Après les indépendances cette situation va perdurer et entraîner la marginalisation des langues nationales. Les politiques nationales vont l'exploiter en brandissant les sources potentielles de conflits ethniques. D'autres vont utiliser la multiplicité et la diversité des langues au Burkina pour déprécier ou décourager toute tentative d'insertion des langues nationales dans la vie publique.

Ces langues se voient réduites à des fonctions mineures et secondaires ; elles jouent un rôle utilitaire dans les rites et pratiques culturelles.  Au plan de l'éducation elles sont utilisées dans l'alphabétisation des adultes. Au niveau social, les langues nationales ne jouent qu'une fonction identitaire et intégrative dans la mesure où leur pratique permet au locuteur de connaître les valeurs culturelles des groupes ethniques d'une part et d'autre part d'affirmer son appartenance à un groupe ethnique particulier .

«La majorité des Africains sont gouvernés dans une langue qu'ils ne comprennent pas...» estime Gérard KEDREBEOGO qui pose la question suivante : quelle peut être l'efficacité d'un pays lorsque 90 % de sa population est illettrée dans la langue officielle ? «gouverner, administrer, rendre justice, éduquer, démocratiser à travers une langue que le plus grand nombre de citoyens ne comprend pas défie le bon sens et crée un hiatus entre la base et le sommet. Le simple déficit de communication peut hypothéquer tout effort de développement ».

Dans cette optique, l'utilisation des langues nationales dans les médias modernes constitue un enjeu majeur, en particulier pour le Burkina Faso, qui par ailleurs, a placé le développement rural au rang des priorités nationales.
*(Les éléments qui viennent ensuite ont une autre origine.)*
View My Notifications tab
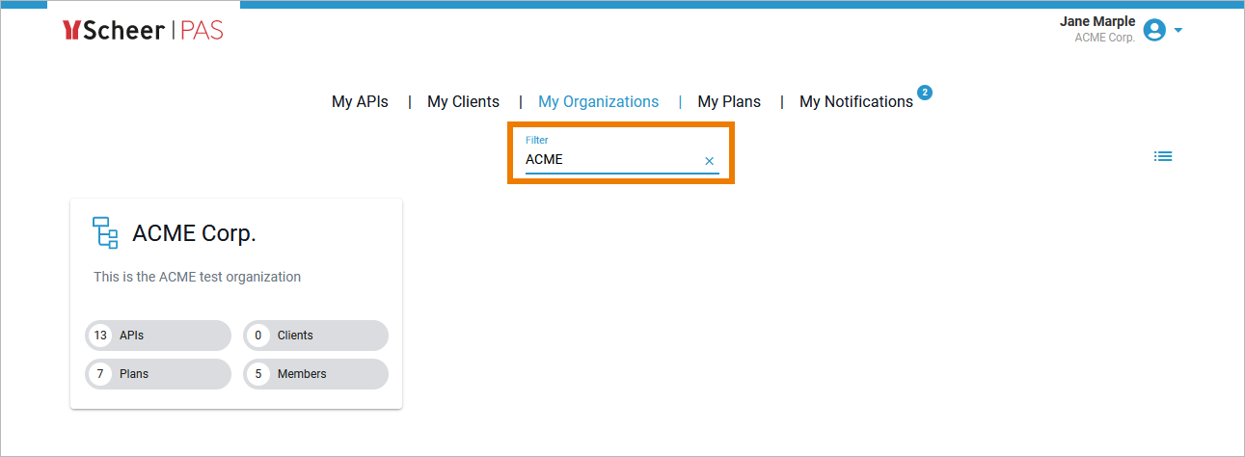This screenshot has height=457, width=1245. [x=855, y=101]
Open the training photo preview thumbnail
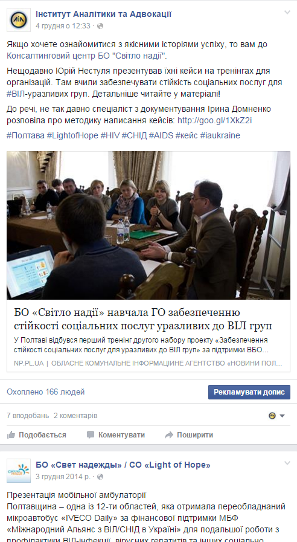The height and width of the screenshot is (542, 297). (149, 225)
Le contexte de l'alphabétisation


En 1965 s'est tenu le congrès international de Téhéran organisé par l'UNESCO. Ce congrès souligne avec force que «  le combat contre le sous développement pose l'impératif absolu du combat contre l'analphabétisme ». Pour l'UNESCO il y a un lien entre le sous développement et l'analphabétisme, il affirme qu'aucun pays ne peut prétendre se développer en dessous d'un seuil critique de 30% d'alphabétisés. Les premières expériences systématiques d'alphabétisation au Burkina Faso remontent à 1967. Ainsi, après 40 ans de mesures en faveur de l'alphabétisation, on estime le nombre d'alphabétisés à environ 25 % de la population.
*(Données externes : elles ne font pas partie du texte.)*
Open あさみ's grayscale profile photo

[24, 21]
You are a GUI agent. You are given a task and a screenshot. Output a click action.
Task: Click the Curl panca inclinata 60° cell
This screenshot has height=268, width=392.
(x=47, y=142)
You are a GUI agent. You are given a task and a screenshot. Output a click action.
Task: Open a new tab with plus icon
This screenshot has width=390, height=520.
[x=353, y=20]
La stratégie nationale d'alphabétisation a institué la méthode dite « classique », s'articulant autour de trois phases :

 

  • L'alphabétisation initiale (AI): en 300 heures théoriquement, permet à la personne qui apprend d'avoir la maîtrise des mécanismes de base (lecture, écriture, calcul);
  • La formation complémentaire de base (FCB) en 200 heures est une consolidation des acquis du niveau antérieur et une formation qui dispense des cours dans les domaines de la langue, les mathématiques, la santé, l'agriculture, l'élevage, l'environnement, l'histoire, la géographie et le civisme;
  • La formation technique spécifique (FTS), programmer à la demande des associations et groupements villageois, permet aux apprenants ayant suivi la FCB d'acquérir des connaissances leur permettant d'exercer des fonctions ou d'assumer des responsabilités au sein de la communauté.
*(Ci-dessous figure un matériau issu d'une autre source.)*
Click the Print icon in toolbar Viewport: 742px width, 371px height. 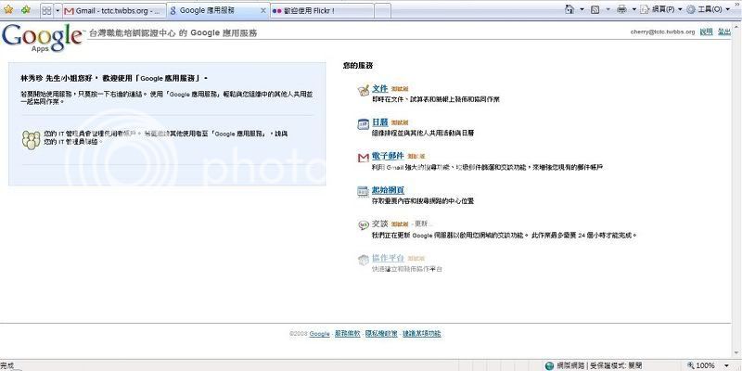[620, 10]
Mais dans la stratégie d'alphabétisation il n'est pas développé une stratégie de post-alphabétisation. Le néo-alphabète est démuni car il ne dispose pas de matériels pour consolider ses acquis. L'environnement lettré, les structures d'édition de documents de post-alphabétisation sont quasi inexistantes. Et quelques années après la phase active de l'alphabétisation, l'alphabétisé retombe dans un analphabétisme de retour. Les alphabétisés courent donc le risque de ne plus savoir lire et écrire dans les langues dans lesquelles ils ont été formés.